Mary Josephine "Maisie" Ward Sheed (4 January 1889 – 28 January 1975) was a British writer, speaker, and publisher, well known for her biography of G. K. Chesterton.

==Early life==
She was born in Shanklin on the Isle of Wight on 4 January 1889, the eldest of the five children of Wilfrid Philip Ward and the novelist Josephine Mary Hope-Scott Ward. On her mother's side she was descended from Henry Fitzalan-Howard, 14th Duke of Norfolk, and on her father's side from William George Ward, a prominent member of the Oxford Movement. All four of her grandparents were converts to Catholicism.

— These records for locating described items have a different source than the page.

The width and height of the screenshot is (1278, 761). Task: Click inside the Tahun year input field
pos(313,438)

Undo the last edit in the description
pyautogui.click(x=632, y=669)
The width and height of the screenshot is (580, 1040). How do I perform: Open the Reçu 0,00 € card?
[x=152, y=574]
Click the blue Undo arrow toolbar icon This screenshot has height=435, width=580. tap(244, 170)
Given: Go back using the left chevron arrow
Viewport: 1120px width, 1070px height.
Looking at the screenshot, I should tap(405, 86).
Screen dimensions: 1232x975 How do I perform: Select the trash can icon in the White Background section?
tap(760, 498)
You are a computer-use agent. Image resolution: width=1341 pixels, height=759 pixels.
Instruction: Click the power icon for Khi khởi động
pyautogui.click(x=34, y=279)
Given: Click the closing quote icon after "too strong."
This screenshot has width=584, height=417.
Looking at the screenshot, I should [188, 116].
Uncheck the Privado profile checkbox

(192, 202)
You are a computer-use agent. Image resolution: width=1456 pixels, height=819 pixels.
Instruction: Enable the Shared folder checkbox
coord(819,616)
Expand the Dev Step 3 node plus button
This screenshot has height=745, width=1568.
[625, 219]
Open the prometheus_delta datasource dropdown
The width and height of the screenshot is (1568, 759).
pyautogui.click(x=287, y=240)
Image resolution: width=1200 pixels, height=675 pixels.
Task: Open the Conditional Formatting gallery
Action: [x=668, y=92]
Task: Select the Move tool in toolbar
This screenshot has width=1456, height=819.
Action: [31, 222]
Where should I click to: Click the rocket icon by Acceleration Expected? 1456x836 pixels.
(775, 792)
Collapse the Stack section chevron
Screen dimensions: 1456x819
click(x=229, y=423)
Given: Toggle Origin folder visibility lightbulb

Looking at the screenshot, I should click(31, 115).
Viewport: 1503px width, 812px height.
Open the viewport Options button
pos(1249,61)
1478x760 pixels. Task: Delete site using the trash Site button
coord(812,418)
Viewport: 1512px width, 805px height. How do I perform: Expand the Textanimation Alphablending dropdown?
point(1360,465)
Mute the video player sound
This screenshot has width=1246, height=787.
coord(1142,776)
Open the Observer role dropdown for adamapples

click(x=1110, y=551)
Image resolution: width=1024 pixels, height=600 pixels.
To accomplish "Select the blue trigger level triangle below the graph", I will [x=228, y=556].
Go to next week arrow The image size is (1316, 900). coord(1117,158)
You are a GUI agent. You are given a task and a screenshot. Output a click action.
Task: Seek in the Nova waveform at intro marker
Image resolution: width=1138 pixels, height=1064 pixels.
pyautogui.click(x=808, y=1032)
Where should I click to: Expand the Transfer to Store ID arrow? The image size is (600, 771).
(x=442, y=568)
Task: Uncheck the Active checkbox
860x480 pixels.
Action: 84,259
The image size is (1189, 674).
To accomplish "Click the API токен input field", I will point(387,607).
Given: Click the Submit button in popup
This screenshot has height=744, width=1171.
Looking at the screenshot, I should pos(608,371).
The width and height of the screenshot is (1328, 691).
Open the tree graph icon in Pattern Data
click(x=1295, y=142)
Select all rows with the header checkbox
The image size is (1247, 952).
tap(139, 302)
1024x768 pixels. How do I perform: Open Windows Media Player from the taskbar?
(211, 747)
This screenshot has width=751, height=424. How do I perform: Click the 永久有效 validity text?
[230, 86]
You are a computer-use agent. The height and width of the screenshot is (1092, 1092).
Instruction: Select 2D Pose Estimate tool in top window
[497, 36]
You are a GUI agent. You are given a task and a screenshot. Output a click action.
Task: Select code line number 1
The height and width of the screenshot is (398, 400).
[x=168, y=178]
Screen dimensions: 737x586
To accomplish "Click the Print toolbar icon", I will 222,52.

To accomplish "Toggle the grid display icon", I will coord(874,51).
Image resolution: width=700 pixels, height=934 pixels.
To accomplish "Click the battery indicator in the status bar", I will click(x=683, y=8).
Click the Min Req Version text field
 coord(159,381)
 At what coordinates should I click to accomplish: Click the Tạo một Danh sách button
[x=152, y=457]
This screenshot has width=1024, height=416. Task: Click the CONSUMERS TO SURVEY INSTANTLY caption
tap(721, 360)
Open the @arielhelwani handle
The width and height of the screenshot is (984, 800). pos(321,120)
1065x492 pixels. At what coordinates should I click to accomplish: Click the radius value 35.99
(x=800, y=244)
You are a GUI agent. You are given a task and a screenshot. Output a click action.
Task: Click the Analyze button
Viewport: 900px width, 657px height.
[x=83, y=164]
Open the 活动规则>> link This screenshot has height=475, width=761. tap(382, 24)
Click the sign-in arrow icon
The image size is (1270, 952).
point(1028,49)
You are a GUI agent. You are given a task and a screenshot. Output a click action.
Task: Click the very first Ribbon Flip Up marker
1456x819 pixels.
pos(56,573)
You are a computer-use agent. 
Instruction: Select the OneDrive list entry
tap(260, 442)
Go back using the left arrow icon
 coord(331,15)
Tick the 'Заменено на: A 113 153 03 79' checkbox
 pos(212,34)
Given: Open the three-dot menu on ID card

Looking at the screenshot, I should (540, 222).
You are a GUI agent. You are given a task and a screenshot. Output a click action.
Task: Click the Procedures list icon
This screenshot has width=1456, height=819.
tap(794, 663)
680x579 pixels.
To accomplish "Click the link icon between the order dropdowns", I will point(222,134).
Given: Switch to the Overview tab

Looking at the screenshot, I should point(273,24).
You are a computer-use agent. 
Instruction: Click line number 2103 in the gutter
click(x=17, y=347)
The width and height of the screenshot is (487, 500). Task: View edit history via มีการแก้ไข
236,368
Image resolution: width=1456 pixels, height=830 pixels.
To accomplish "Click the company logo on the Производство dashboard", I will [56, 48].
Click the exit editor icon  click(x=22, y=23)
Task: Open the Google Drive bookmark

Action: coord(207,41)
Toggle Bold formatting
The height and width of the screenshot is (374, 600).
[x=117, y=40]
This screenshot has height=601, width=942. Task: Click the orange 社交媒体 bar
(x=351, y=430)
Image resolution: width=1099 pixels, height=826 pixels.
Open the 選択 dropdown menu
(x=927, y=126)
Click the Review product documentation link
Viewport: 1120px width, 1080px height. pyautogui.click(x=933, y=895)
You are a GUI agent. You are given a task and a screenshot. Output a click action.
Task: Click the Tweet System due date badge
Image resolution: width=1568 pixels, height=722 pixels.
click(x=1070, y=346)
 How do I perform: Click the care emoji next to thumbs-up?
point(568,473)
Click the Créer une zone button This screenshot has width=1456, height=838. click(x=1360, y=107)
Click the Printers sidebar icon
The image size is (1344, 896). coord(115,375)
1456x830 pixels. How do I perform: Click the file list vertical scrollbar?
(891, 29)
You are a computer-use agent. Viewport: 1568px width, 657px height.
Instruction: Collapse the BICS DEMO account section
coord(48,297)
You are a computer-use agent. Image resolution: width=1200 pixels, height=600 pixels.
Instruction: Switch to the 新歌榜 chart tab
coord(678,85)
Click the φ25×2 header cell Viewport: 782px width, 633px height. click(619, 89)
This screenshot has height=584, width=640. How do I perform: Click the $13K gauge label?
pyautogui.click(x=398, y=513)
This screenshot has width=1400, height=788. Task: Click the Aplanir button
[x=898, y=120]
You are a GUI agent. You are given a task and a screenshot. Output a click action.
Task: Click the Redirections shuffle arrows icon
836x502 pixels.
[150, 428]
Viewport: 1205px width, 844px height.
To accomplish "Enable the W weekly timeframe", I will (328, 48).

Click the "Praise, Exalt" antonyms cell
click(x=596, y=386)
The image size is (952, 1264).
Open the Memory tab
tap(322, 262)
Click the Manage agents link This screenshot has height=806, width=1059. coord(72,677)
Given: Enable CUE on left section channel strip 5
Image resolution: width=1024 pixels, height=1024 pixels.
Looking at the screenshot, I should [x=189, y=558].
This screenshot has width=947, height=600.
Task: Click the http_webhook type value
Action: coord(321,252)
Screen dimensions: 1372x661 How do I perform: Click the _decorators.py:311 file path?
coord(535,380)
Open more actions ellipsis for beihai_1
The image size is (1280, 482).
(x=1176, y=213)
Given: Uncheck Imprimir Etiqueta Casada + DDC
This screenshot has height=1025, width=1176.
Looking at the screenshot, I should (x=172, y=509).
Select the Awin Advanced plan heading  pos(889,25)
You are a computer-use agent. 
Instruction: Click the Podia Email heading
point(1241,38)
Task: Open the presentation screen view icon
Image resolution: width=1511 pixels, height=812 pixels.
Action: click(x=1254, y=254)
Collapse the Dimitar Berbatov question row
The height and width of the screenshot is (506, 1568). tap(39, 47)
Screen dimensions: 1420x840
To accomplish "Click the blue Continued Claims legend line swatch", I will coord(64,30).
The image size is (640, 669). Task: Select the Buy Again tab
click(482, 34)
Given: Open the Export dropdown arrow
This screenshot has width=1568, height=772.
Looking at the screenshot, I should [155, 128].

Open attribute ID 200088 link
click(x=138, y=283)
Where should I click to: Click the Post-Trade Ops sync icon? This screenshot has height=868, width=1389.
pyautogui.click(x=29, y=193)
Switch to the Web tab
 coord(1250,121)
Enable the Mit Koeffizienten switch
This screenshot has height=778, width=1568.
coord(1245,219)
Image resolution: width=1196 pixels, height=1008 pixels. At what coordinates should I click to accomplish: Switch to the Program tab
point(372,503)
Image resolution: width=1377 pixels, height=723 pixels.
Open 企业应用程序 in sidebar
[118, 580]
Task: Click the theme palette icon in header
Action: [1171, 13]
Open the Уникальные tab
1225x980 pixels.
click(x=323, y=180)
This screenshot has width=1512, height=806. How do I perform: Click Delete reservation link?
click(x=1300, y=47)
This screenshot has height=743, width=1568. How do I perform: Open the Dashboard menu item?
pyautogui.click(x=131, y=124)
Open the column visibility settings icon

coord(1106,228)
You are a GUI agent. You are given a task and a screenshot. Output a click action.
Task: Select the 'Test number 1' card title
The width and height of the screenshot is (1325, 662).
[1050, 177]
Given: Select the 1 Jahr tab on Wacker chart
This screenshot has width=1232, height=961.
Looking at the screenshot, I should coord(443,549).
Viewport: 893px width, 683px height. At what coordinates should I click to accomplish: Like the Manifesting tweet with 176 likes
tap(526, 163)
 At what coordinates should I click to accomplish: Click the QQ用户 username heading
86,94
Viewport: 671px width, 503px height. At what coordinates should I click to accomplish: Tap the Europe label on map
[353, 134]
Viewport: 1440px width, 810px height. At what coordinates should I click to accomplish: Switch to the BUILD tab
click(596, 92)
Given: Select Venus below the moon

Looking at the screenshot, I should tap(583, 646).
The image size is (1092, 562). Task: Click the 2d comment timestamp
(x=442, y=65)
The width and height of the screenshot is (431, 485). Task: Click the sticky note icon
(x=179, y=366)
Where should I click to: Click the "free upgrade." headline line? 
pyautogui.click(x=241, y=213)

She spent her childhood at first on the Isle of Wight, then Eastbourne, and finally in Dorking, before being sent off to board at St Mary's School, Cambridge. Here she was influenced by the preaching of Robert Hugh Benson and inspired by Mary Ward who had founded the order of nuns who ran the school. She remembered preparing for confirmation in 1905, when she was 16, with Mother Mary Loyola's book The Soldier of Christ, or, Talks Before Confirmation (1900), and she then boarded for a time at the Bar Convent to study with her personally.

==Career==
On leaving school, Maisie returned home to work for her father when he served as editor of the Dublin Review. She worked for the Red Cross as a nursing aide during the First World War, alongside the Daughters of Charity and Sisters of Charity nurses. After her father's death in 1916 she co-edited with her mother a posthumous collection of his last lectures.

In 1919, Ward became a charter member of the Catholic Evidence Guild. Ward was a forceful public lecturer. It was through the Guild that she met Frank Sheed. The couple have sometimes been cited as a modern Catholic example of street preaching. They were married in 1926; that same year, they moved to London, founding the Sheed and Ward publishing house. Ward's brother Leo was invited to be co-founder, but he proved ill-suited to the work. Ward took his place when Leo left to become a priest.

Ward gained fame for her authorized biography of friend G. K. Chesterton, written at the request of Chesterton's widow. Ward also wrote biographies of John Henry Newman, her own father, and Robert Browning; and on other areas, including New Testament scholarship, spirituality, and stories of saints and lesser notables, among them her good friend, the writer and mystic Caryll Houselander.

Maisie Ward died 28 January 1975 in Jersey City, New Jersey. Sheed wrote a posthumous tribute to his wife under the title The Instructed Heart.

==Family==
Ward was the great-great-grandniece of Robert Plumer Ward, father of Sir Henry George Ward and grandfather of Dudley Ward; the great-granddaughter of William Ward, and of Henry Fitzalan-Howard, 14th Duke of Norfolk and Augusta Mary Minna Catherine Lyons; the granddaughter of William George Ward, and of James Hope-Scott and Lady Victoria Alexandrina Fitzalan-Howard; the niece of James Hope, 1st Baron Rankeillour; and the daughter of Wilfrid Philip Ward and the novelist Josephine Mary Hope-Scott Ward.

Maisie and Frank's son, Wilfrid Sheed was also a writer.

== Works ==
- Catholic Evidence Training Outlines, ed., Benziger Bros., 1925.
- The Wilfrid Wards and the Transition, Sheed & Ward, 1934.
- Insurrection vs. Resurrection, Sheed & Ward, 1937.
- The Oxford Group, Sheed & Ward, 1937.
- Gilbert Keith Chesterton, Sheed & Ward, 1943.
- The Splendor of the Rosary, Sheed & Ward, 1945.
- Young Mr. Newman, Sheed & Ward, 1948.
- Return to Chesterton, Sheed & Ward, 1952.
- They Saw His Glory, Sheed & Ward, 1956.
- Early Church Portrait Gallery, Sheed & Ward, 1959.
- Saints Who Made History: The First Five Centuries, Sheed & Ward, 1960.
- Carryll Houselander: That Divine Eccentric, Sheed & Ward, 1962.
- Unfinished Business [autobiography], Sheed & Ward, 1963.
- The Letters Of Caryll Houselander: Her Spiritual Legacy, ed., Sheed & Ward, 1965.
- Robert Browning and His World: The Private Face, Holt, 1967.
- The Tragi-Comedy of Pen Browning, Sheed & Ward, 1972.
- To and Fro on the Earth: A Sequel to an Autobiography, Sheed & Ward, 1973.